Rust Iterators
A Cheat Sheet

01 August 2019

When you start programming, one of the first constructs you learn about is the humble for loop. When I think back on my own experience, the for loop came shortly after learning about the if statement.

When I’m writing code in Rust, I find that my ideas can often be expressed more clearly and more succinctly if I forgo the for loop and rather make heavy use of Rust’s iterator functions.

Generally speaking, iterators are objects that specialize in walking over collections. This is a bit of a simplification (you can iterate over other things too), but walking over the items in a collection is a good enough mental model.
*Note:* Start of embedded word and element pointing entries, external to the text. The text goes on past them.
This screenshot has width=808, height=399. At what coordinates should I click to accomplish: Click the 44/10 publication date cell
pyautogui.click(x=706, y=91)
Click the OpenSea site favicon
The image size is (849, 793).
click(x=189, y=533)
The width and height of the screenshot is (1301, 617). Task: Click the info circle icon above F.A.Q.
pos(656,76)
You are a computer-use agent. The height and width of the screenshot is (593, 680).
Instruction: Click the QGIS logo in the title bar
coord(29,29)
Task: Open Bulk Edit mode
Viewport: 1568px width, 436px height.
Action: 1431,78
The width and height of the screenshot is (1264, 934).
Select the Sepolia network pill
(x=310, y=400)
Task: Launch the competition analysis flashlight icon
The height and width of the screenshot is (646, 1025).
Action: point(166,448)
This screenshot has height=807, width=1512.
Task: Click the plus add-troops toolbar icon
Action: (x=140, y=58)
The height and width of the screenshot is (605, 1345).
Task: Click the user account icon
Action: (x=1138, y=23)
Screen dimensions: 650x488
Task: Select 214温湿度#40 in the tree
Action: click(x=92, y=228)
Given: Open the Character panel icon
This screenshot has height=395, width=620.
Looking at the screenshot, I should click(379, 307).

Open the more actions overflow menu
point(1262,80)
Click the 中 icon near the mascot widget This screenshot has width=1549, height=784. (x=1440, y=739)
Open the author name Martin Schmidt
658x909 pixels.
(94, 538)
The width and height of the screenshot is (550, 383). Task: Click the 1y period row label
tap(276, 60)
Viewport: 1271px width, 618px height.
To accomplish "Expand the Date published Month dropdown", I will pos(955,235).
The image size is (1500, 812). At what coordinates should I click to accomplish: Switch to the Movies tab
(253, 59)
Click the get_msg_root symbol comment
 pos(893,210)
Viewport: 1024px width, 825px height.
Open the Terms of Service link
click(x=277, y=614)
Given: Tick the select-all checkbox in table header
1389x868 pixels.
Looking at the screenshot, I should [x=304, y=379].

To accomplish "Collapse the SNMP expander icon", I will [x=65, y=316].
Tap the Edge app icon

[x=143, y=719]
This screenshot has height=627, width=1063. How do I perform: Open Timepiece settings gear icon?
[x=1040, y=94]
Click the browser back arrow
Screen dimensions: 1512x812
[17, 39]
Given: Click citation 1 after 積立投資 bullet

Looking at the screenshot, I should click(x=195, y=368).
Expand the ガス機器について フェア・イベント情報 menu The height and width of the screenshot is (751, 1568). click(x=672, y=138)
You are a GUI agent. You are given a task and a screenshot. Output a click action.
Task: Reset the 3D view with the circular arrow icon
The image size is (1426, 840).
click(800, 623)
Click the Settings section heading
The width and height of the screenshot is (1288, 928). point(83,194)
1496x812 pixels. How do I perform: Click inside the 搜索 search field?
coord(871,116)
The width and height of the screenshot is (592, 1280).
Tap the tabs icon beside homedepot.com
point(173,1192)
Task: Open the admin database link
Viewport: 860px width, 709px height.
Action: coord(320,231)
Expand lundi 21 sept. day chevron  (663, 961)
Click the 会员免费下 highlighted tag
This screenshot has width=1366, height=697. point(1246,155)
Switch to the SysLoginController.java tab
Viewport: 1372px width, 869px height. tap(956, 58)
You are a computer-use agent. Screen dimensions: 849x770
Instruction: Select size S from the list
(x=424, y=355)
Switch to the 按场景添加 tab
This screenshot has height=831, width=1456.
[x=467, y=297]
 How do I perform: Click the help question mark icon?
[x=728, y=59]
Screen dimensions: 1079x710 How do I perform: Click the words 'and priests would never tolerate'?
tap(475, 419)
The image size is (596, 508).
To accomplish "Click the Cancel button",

You can write your own iterators for your types, but especially early on most of the benefit you’ll get is from knowing how to use the iterators already in the Rust standard library.

My intention in writing this article is to present a bunch of different functionality that iterators give you out of the box, where they’re useful, and examples of how to use them.

I’ll also be providing for each one how you’d get the same effect using a normal for loop and a mutable variable. The reason behind this is that, if your experience is like mine, you learned the imperative for loop patterns first and they’re familiar. Seeing how iterator patterns map to for loop patterns can help to build an intuitive understanding of what the iterator functions do. You’ll also notice that I’ve specified the types in my lambdas more than is necessary. This is to make it clearer what’s happening in the code samples just from reading them.

Where do you get these iterators?

The most common place that you’ll get iterators from is functions on your containers.

There are three common function names used to get iterators: iter(), iter_mut(), and into_iter().

let mut collection = vec![1, 2, 3];

// iter iterates over the collection, giving you a reference to each
// element. for_each consumes the iterator in a for loop.
collection
    .iter()
    .for_each(|item: &i32| {
        dbg!(item);
    });

// iter_mut is like iter, iterating over the collection and giving you
// a reference to each element, but the reference is mutable. Useful
// if you want to change the collection in place. You need to already
// have a mutable collection to call this.
collection
    .iter_mut()
    .for_each(|item: &mut i32| {
        *item += 1;
        dbg!(item);
    });

// into_iter consumes the collection, so it passes you ownership of
// each element. Great for if you want to avoid unnecessary copies,
// and this is the last thing you need to do with your source list.
collection
    .into_iter()
    .for_each(|item: i32| {
        dbg!(item);
    });

You can also create your own iterators. You just need to implement the Iterator trait. This is fairly simple since it only has one function: getting the next element from the iterator.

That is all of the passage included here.